Inferred_genos    Zarr_genotypes    SampleData_genos  SD alleles
[1 0 1 0 1 0 1 1] [1 0 1 0 1 0 1 1] [1 0 1 0 1 0 1 1] ['G' 'C'] 0 
[0 1 1 0 0 0 0 0] [0 1 1 0 0 0 0 0] [0 1 1 0 0 0 0 0] ['G' 'A'] 0 
[1 0 1 0 1 1 0 0] [1 0 1 0 1 1 0 0] [1 0 1 0 1 1 0 0] ['T' 'A'] 0 
[1 0 1 1 1 0 1 1] [1 0 1 1 1 0 1 1] [1 0 1 1 1 0 1 1] ['G' 'A'] 0 
[1 1 1 1 0 1 0 0] [1 1 1 1 0 1 0 0] [1 1 1 1 0 1 0 0] ['C' 'G'] 0 
[0 0 1 1 1 0 0 1] [0 0 1 1 1 0 0 1] [0 0 1 1 1 0 0 1] ['G' 'A'] 0 
[0 0 0 0 0 0 0 0] [0 1 0 1 1 0 0 1] [0 1 0 1 1 0 0 1] ['T' 'T'] 0 <<<< BAD!!!
[0 0 0 0 0 0 0 0] [1 0 0 0 0 1 0 1] [1 0 0 0 0 1 0 1] ['C' 'C'] 0 <<<< BAD!!!
[0 1 0 1 1 1 1 1] [0 1 0 1 1 1 1 1] [0 1 0 1 1 1 1 1] ['T' 'G'] 0 
[0 0 1 1 0 1 1 0] [0 0 1 1 0 1 1 0] [0 0 1 1 0 1 1 0] ['A' 'G'] 0 

Edit - reported as a bug in https://github.com/sgkit-dev/sgkit/issues/1221

hyanwong commented 1 month ago

I didn't realise this could happen. Perhaps it's worth bugging out if there are duplicated allelic states for a site, as this is pretty confusing.
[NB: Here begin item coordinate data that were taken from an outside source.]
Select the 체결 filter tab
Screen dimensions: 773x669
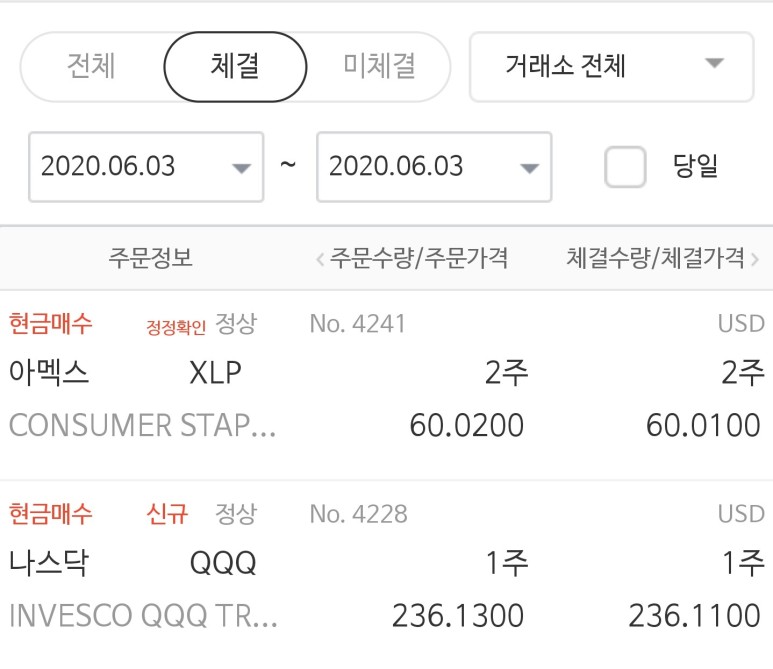235,67
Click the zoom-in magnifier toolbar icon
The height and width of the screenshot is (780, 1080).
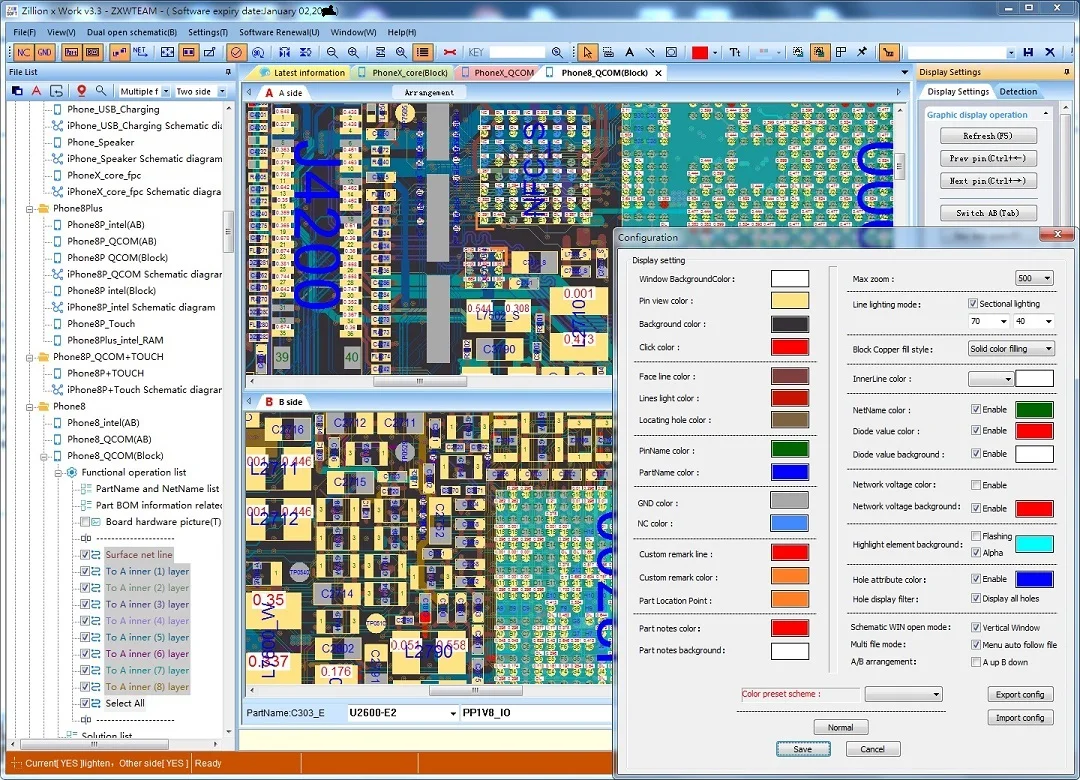tap(350, 52)
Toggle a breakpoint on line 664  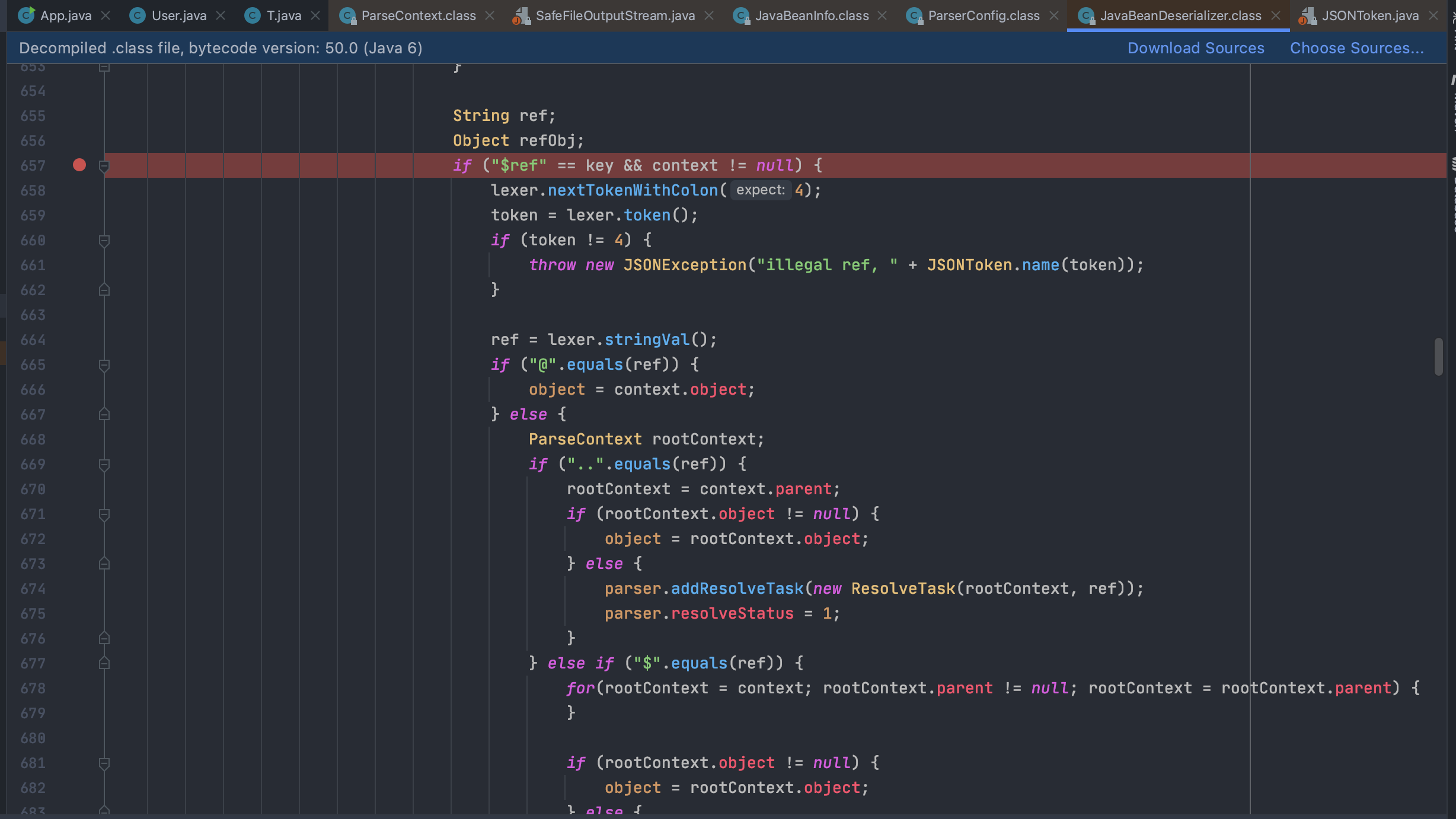coord(79,340)
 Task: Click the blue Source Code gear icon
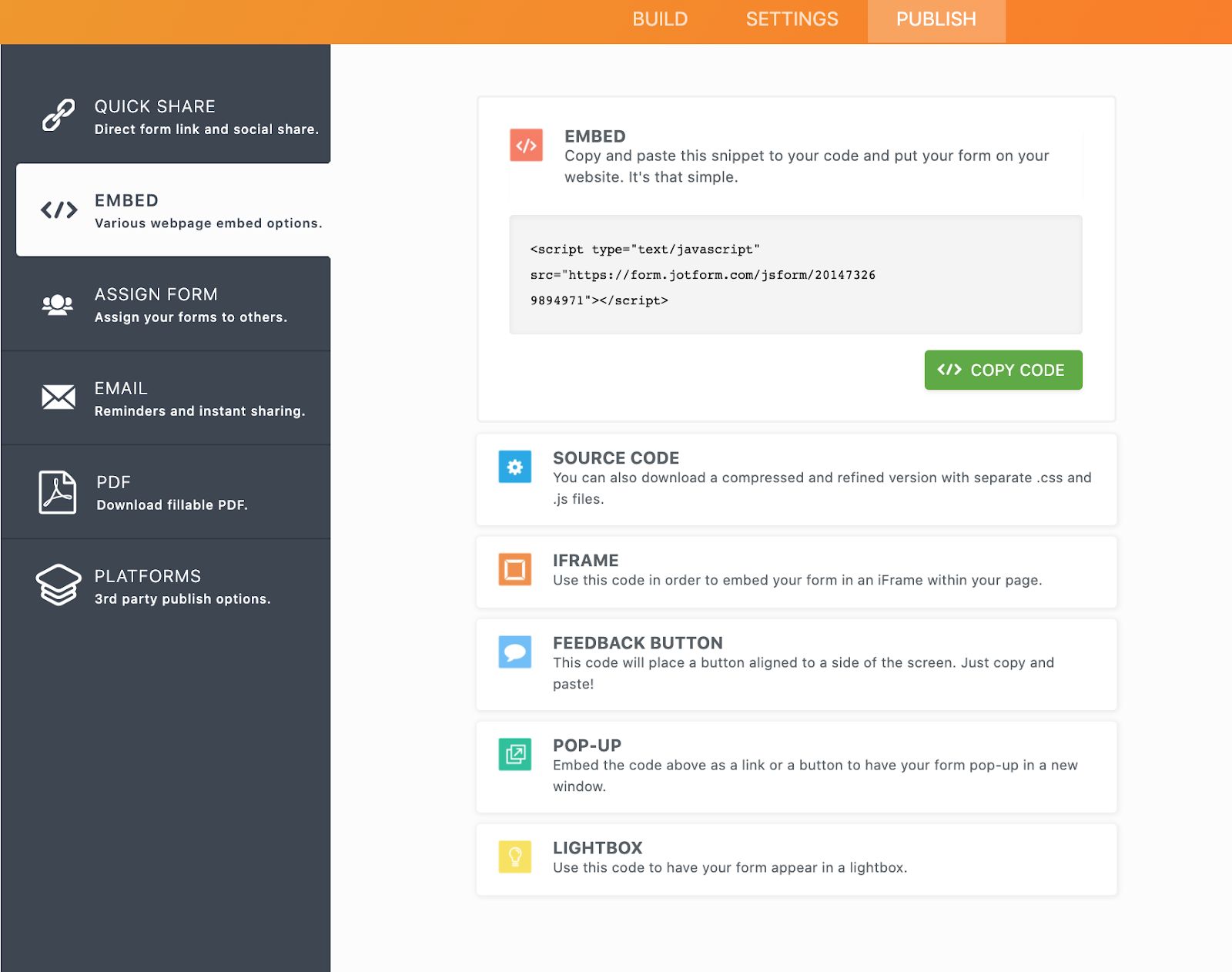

jeromekelleher commented 1 month ago

Nothing actually checks this I guess, so worth detecting and bugging out here.

Clearly a bug in the sgkit simulator, though.

benjeffery commented 1 month ago

Phew, had me worried there for a moment! As Jerome says we should error out on this condition.

hyanwong commented 1 month ago

I changed the name of the issue to reflect what needs doing.